Kehadiran mereka adalah salah satu peristiwa fenomenal yang saya alami. Satu peristiwa yang terasa asyik. Asyiknya begini: banyak hal yang semula hanya saya pahami sebagai penjelasan tertulis maupun penjelasan lisan, dari mereka semua itu bisa saya mengerti melalui penjelasan berkesan setelah bersinggungan dengan pengalaman pribadi.

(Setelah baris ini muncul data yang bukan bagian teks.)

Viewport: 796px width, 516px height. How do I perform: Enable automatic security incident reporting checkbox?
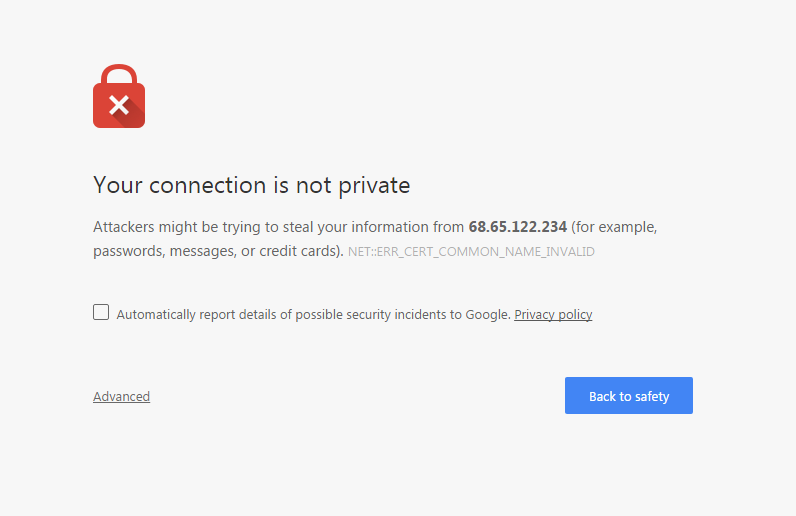101,312
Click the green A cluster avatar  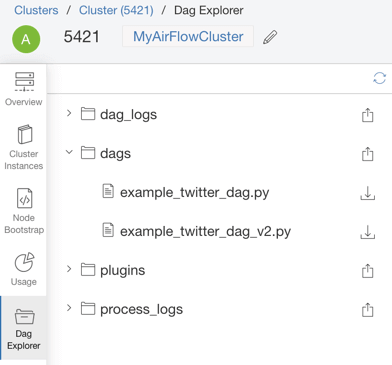pyautogui.click(x=26, y=39)
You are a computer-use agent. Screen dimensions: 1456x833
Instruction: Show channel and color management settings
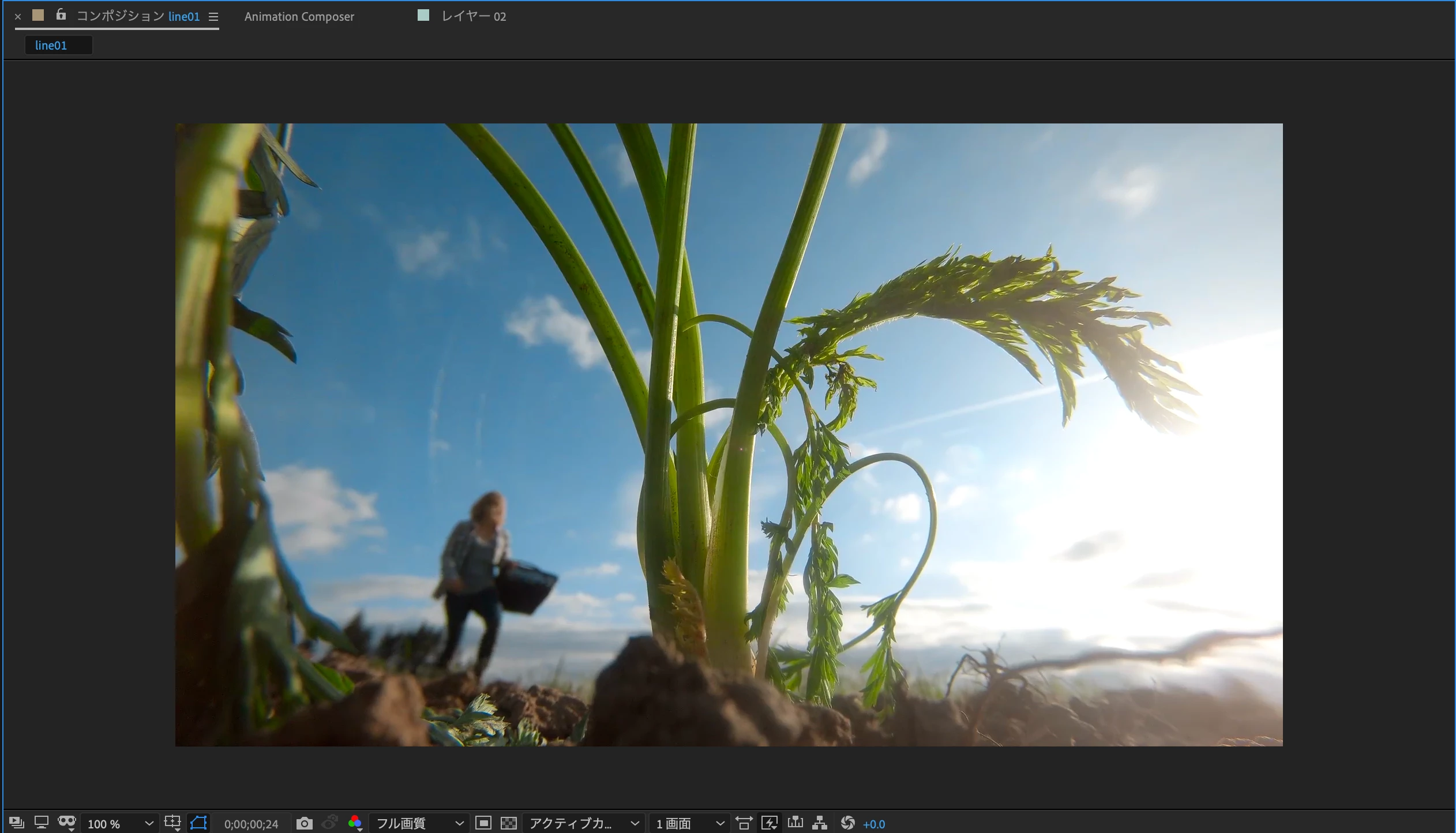355,823
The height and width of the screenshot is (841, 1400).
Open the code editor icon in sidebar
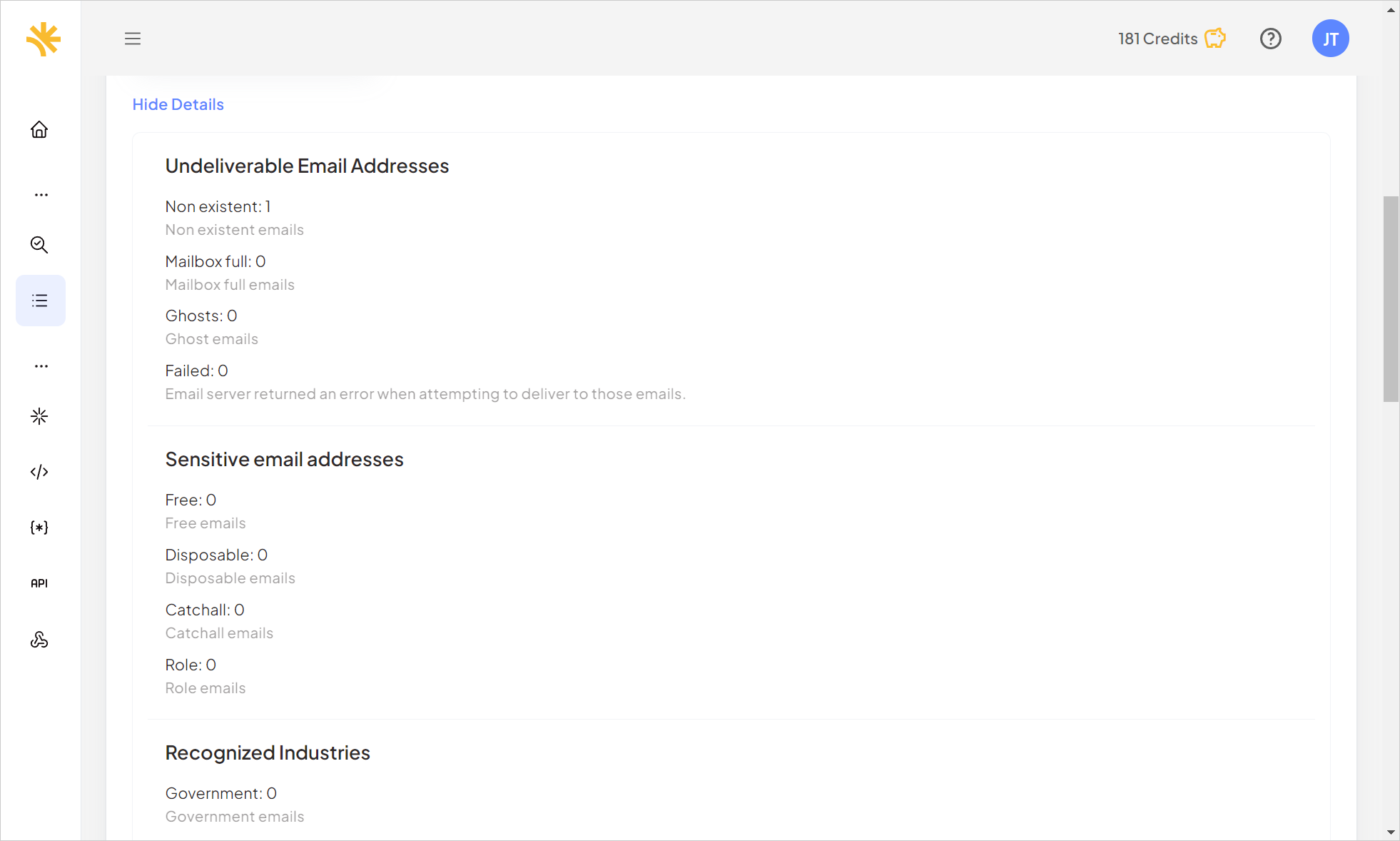(41, 471)
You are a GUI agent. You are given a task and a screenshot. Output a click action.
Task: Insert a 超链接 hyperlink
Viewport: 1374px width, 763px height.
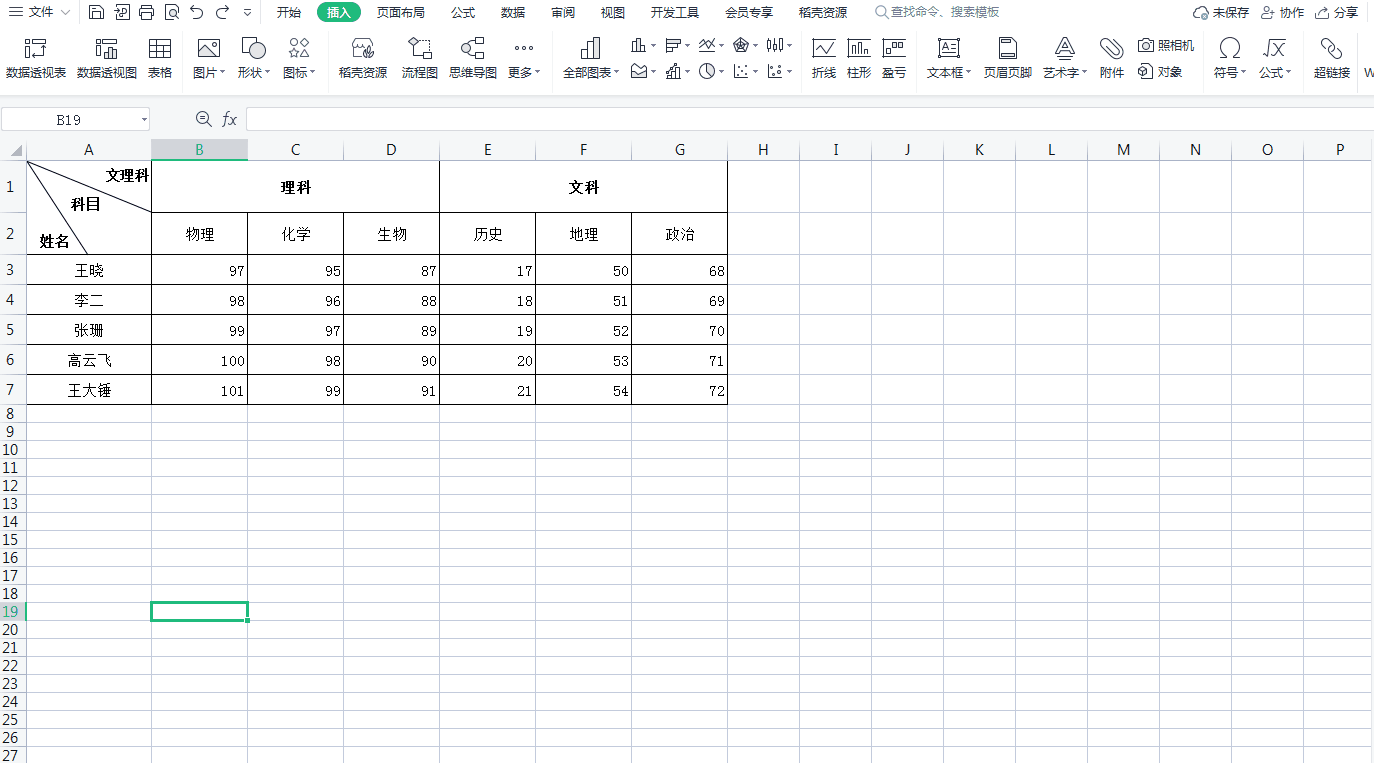click(x=1331, y=58)
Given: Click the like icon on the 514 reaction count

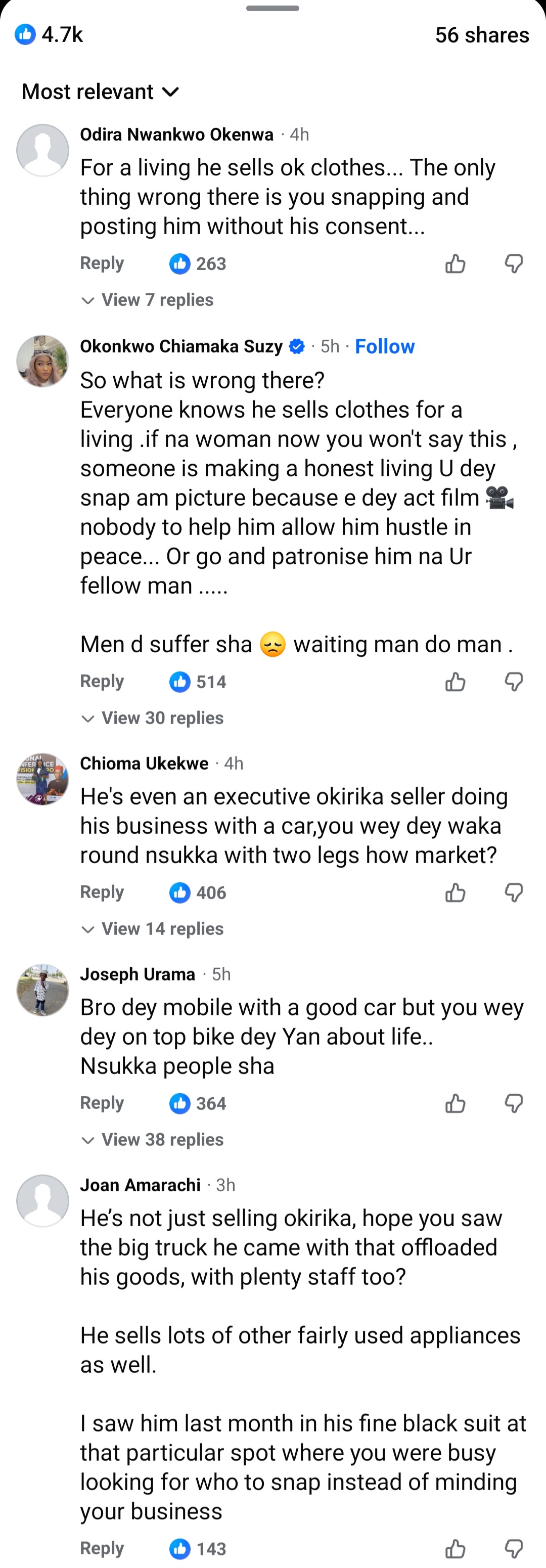Looking at the screenshot, I should 180,682.
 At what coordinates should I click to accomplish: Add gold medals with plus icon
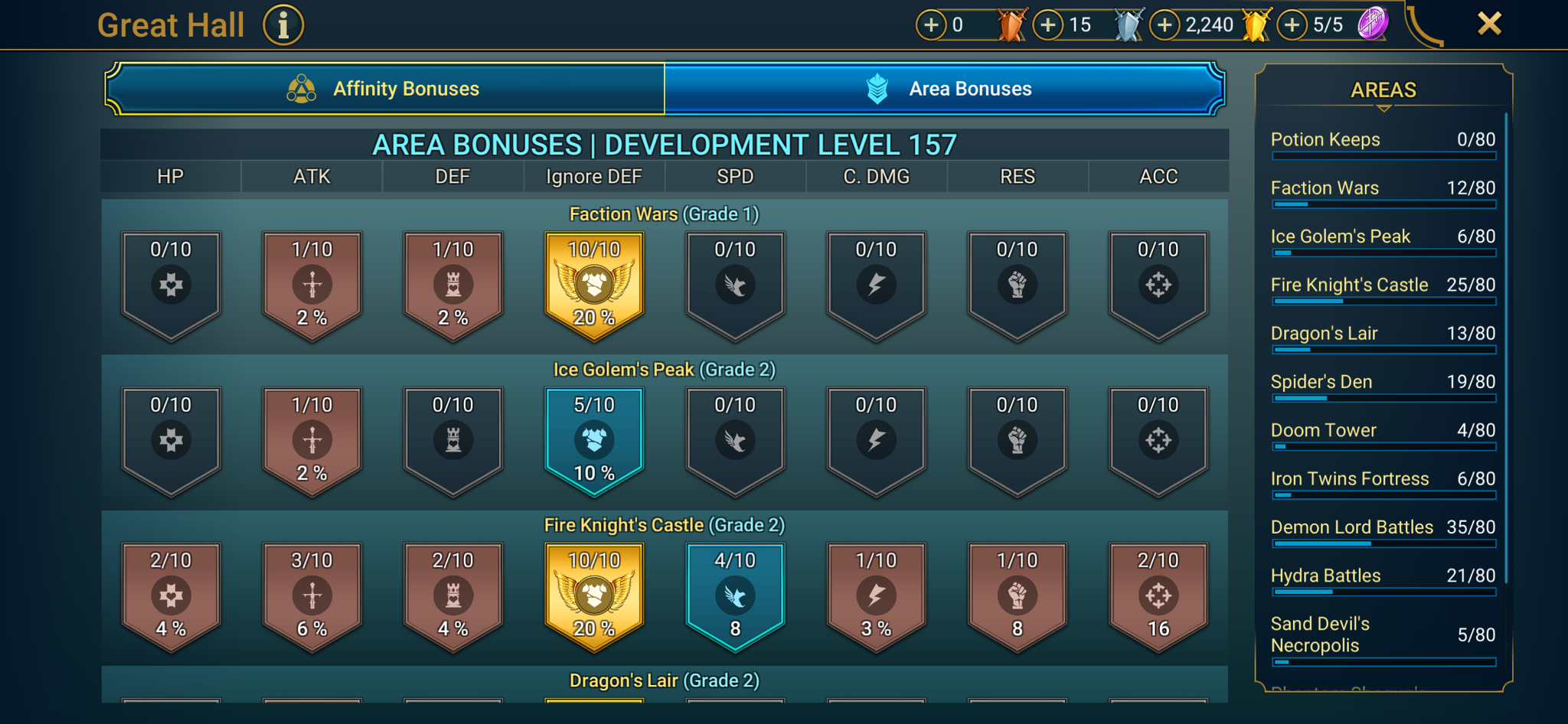pyautogui.click(x=1165, y=25)
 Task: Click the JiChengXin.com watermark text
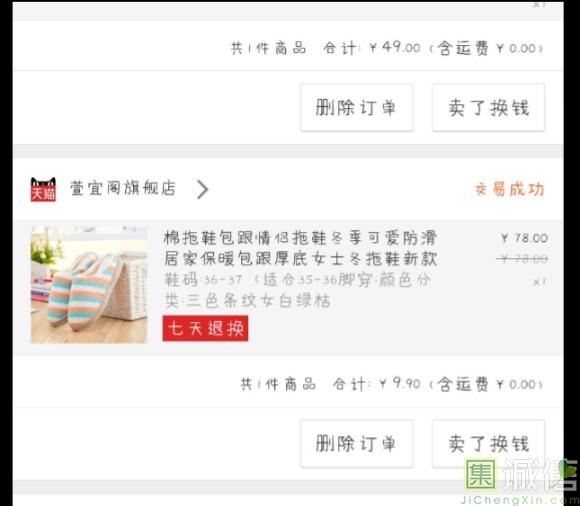[x=519, y=500]
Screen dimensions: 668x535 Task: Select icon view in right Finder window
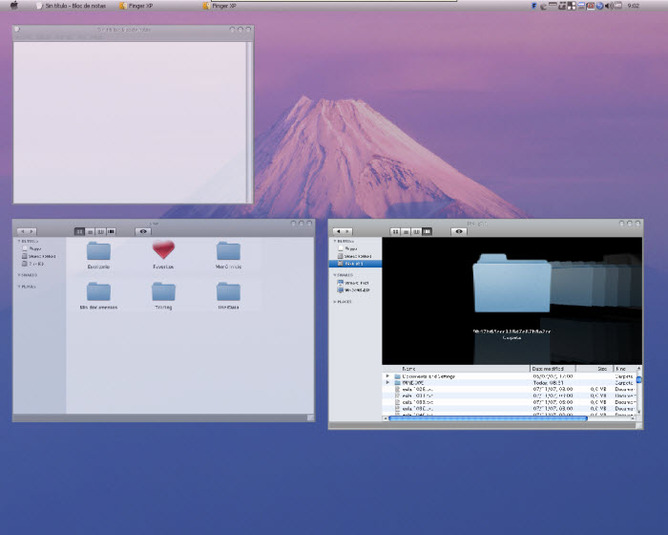396,231
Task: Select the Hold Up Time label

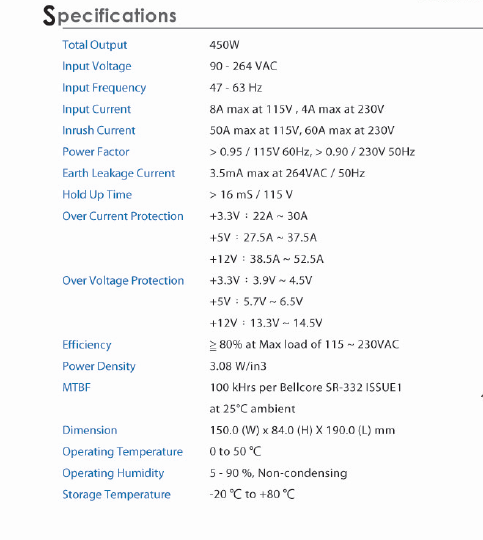Action: [97, 195]
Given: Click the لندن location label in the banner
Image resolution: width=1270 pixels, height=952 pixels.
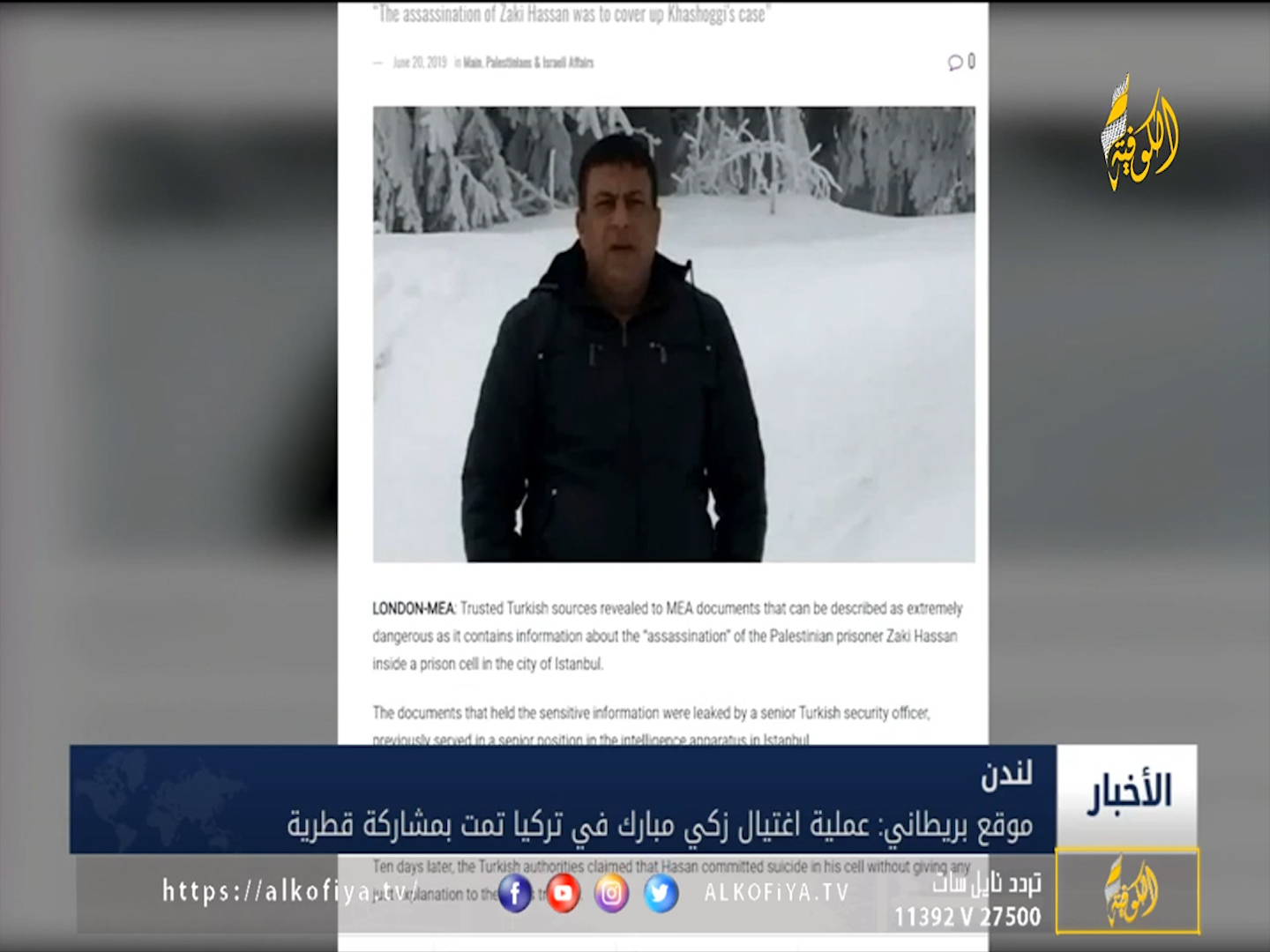Looking at the screenshot, I should (1005, 773).
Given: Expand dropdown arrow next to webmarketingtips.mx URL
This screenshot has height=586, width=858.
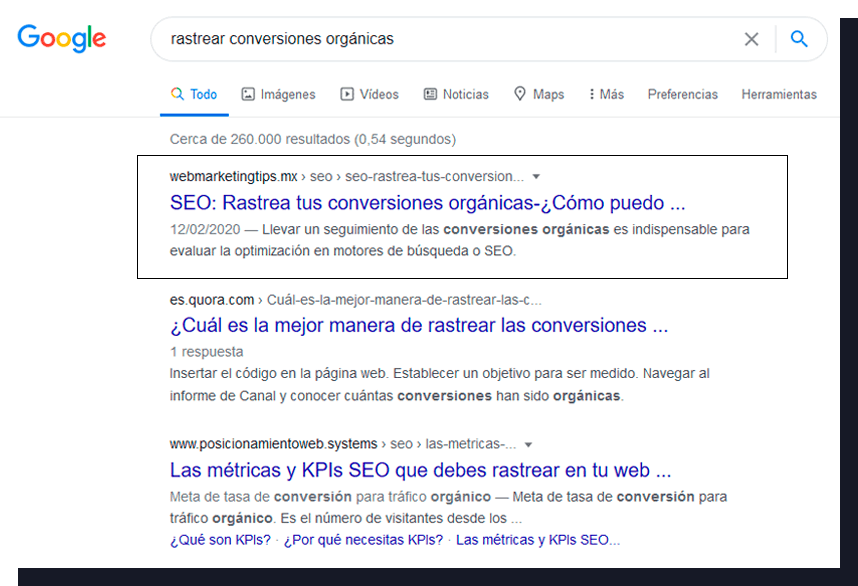Looking at the screenshot, I should (537, 176).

Hingga saat ini dan saat nanti, mereka selalu hadir dalam perjalanan saya. Hadir di sini tidak berarti harus berupa kedatangan ragawi. Hadir di sini, seperti dituturkan Gabriel Marcel, ialah “ada bersama walau tak mesti dalam ruang maupun waktu yang sama”. Ada saatnya saya berpisah dengan mereka, entah karena pindah alam atau pindah arah interaksi. Siapa yang bisa menjamin kalau saya tak akan terlibat pertikaian berkelanjutan?
Kamu Dalam aku — hold it against me until it's gone
Kamu Dalam aku — hold it against me until it's gone


Bandung
Tepat 17 Tahun setelah berpisah dalam ruang dan waktu dengan Epik
02:41


[i] Ungkapan Kamu Dalam aku pertama kali saya pakai untuk melukiskan kesan saya pada Park Bom karena dia adalah pendorong luar biasa bagi saya apapun yang dilakukan olehnya dan terjadi padanya.